Don’t get me wrong, this won’t be an easy fight for the grassroots populists, the special interests and developers will be throwing a lot of money at the established candidates so they can print slick postcards and put up fancy billboards and websites, but I think this time the people will win in 2010.

I would like to end by thanking anybody who helped with the drive so far and the people who signed the petition, especially Theresa, Matt, Kathy, Russ, Kermit and Emmet.

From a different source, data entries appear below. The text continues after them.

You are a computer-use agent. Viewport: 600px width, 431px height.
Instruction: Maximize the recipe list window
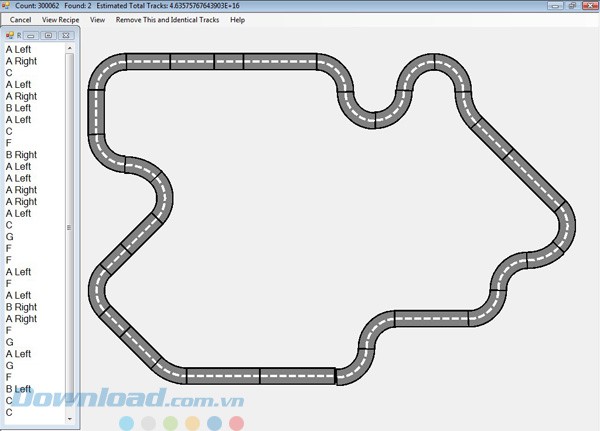tap(47, 35)
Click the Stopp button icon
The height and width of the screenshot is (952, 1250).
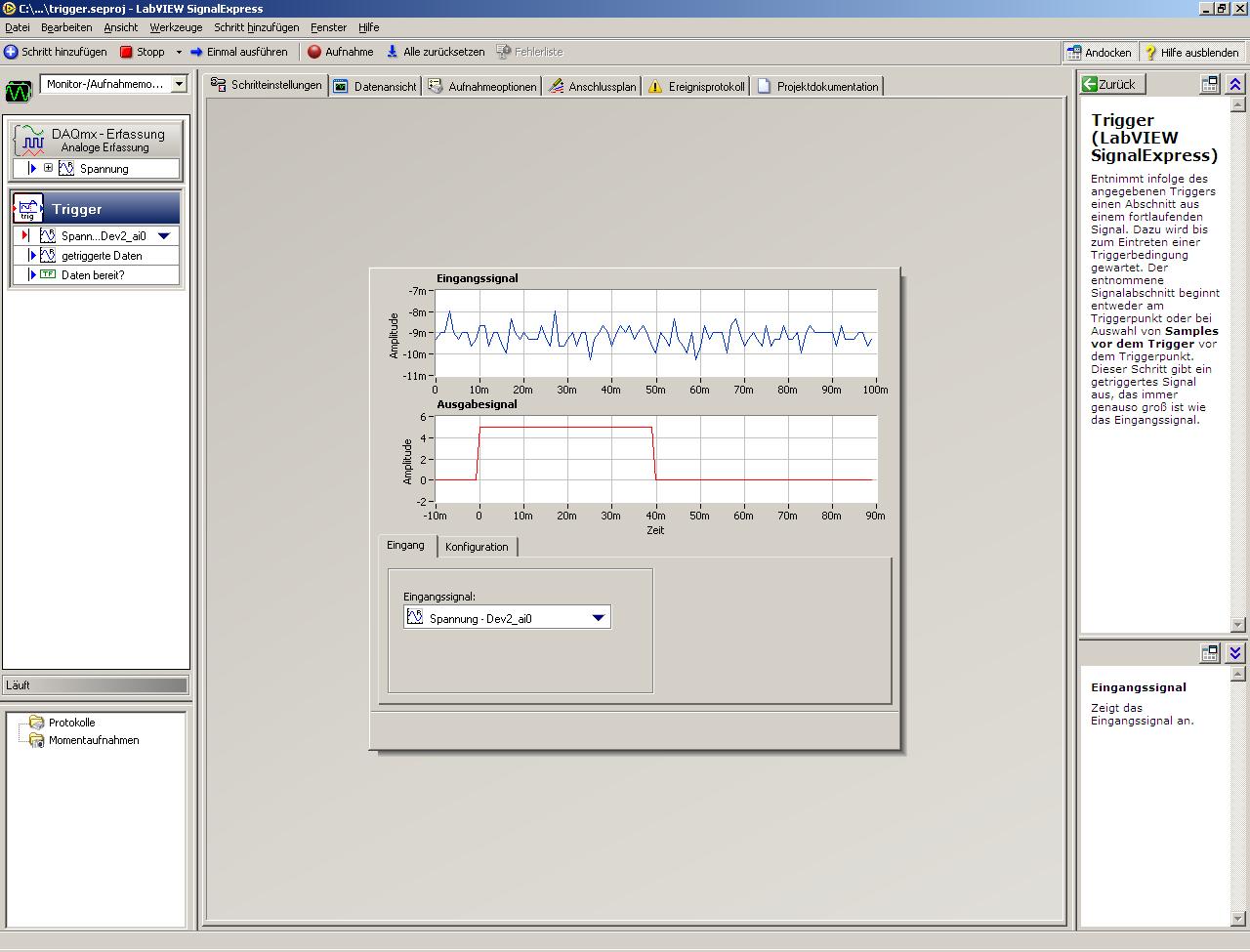126,52
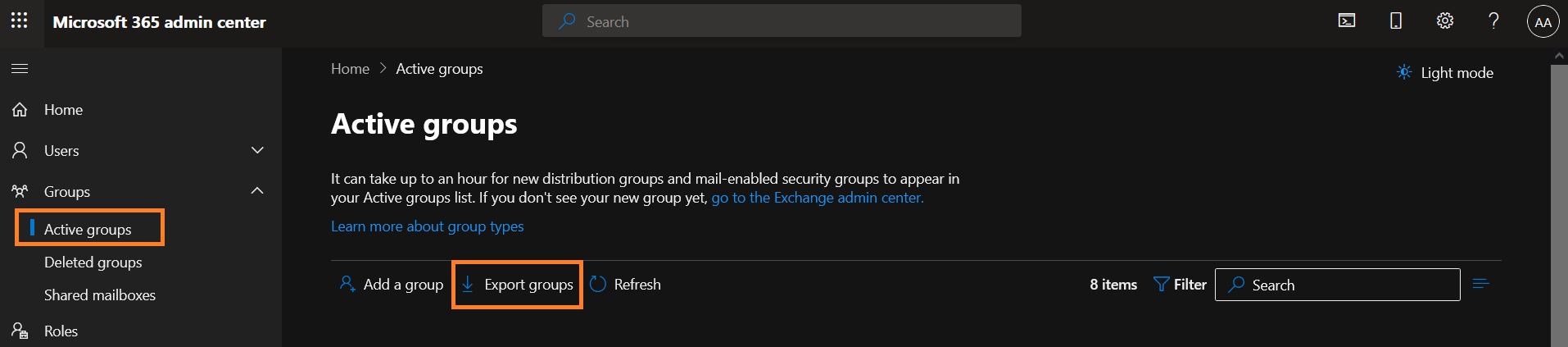This screenshot has width=1568, height=347.
Task: Refresh the active groups list
Action: (x=625, y=285)
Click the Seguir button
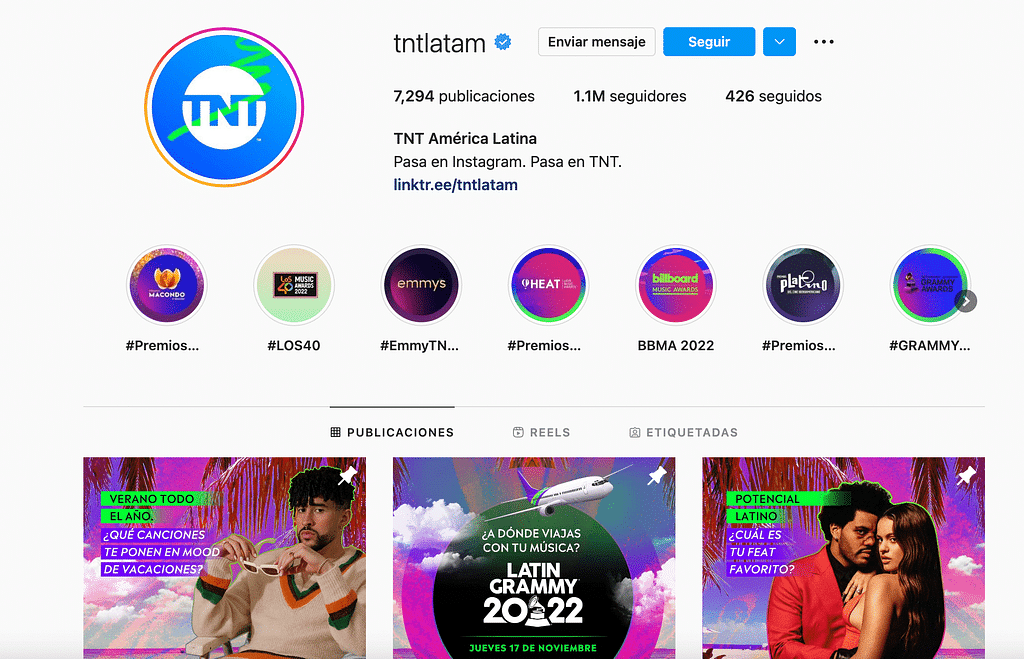This screenshot has width=1024, height=659. click(709, 42)
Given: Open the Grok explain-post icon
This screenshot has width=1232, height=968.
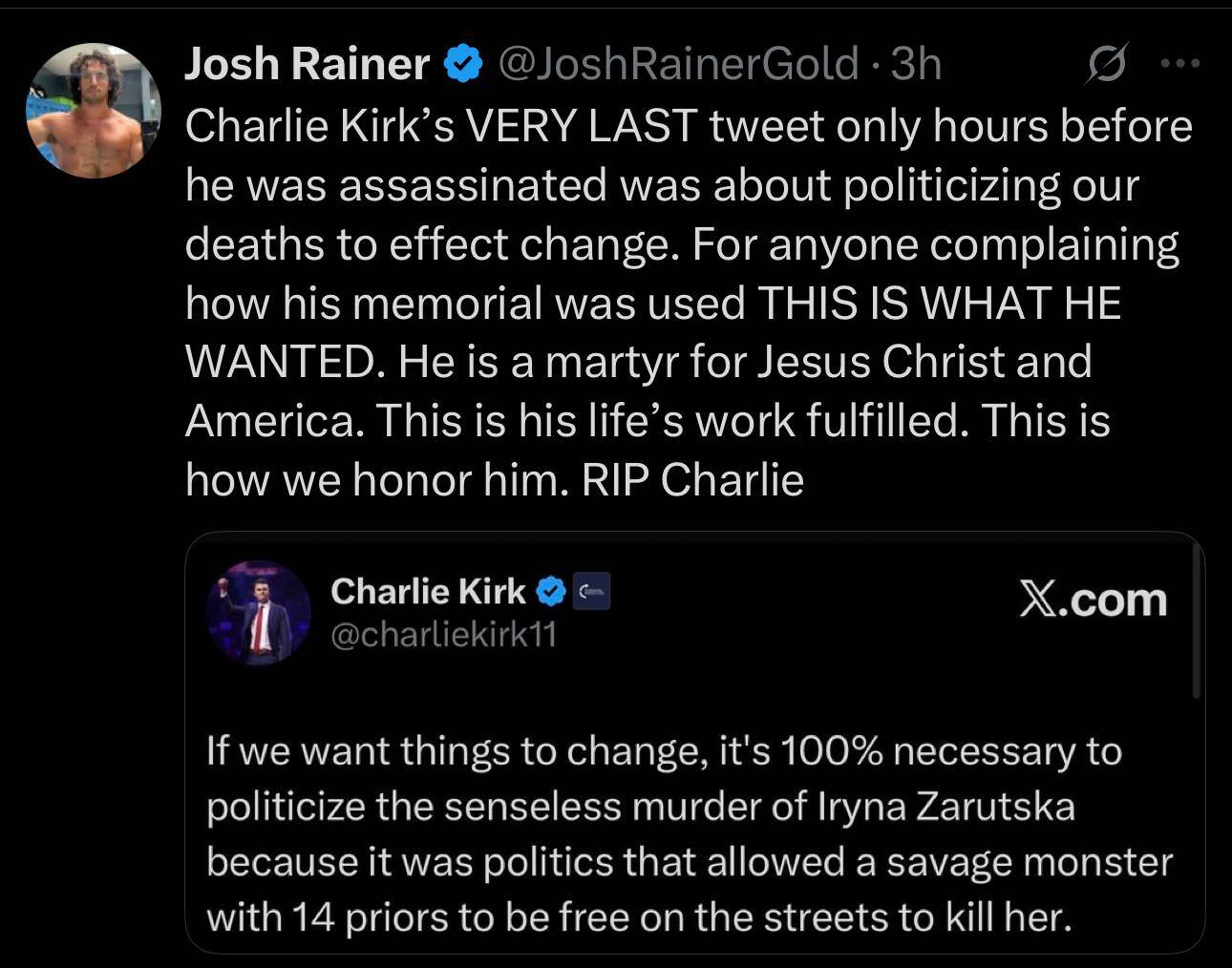Looking at the screenshot, I should pyautogui.click(x=1107, y=65).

NOW, for the rest of the story . . .

We may have missed the deadline, but we plan to continue, state and city charter are murky about having an actual deadline and having a ‘rolling date’. We think that as long as the signatures are gathered within a 6 month period, it does not matter what that period is. Obviously we need clarification, but City Hall and the Attorney’s office isn’t talking. SOS, Chris Nelson told KELO that we may be right. As we see it, that is up to city charter, but as usual the city is being big babies about answering constituents questions (I guess they keep forgetting who pays their wages). The city clerk requested that information from the city attorney’s office this week, and they refused to give it. This makes me suspect we are right about the rolling date.

I have always felt that our biggest obstacle was the weather, so hopefully we can continue. We’ll see I guess. Hopefully the pouting in the City attorney’s office will be over by Monday, so we have an answer, but I am not holding my breath.

Mr. Elgersma is the only person who probably follows city government closer than I do, he wrote a great letter about the bait and switch with the recent retail tax increase;

So why did the Sioux Falls city sales tax go up? It was said that it was to fund arterial streets. These streets were in the capital improvement plan budget for five years.

 

So the city made a deal with the developers that the developers pay part of the cost of the arterial streets if the sales tax was raised to pay the rest. But no one said what the money was being raised for since this expense was already budgeted. What did all that money really go for? Did City Hall just want more money to play with without telling us what it really was going to be used for?

Of course they did Roger. I knew from the beginning that the arterial streets were merely an excuse to increase the taxes. Just like flying in a bond consultant, at taxpayer’s expense, was a diversion to try to get us to end the petition drive. Dishonesty and deception rules city hall, something I have known for a very long time.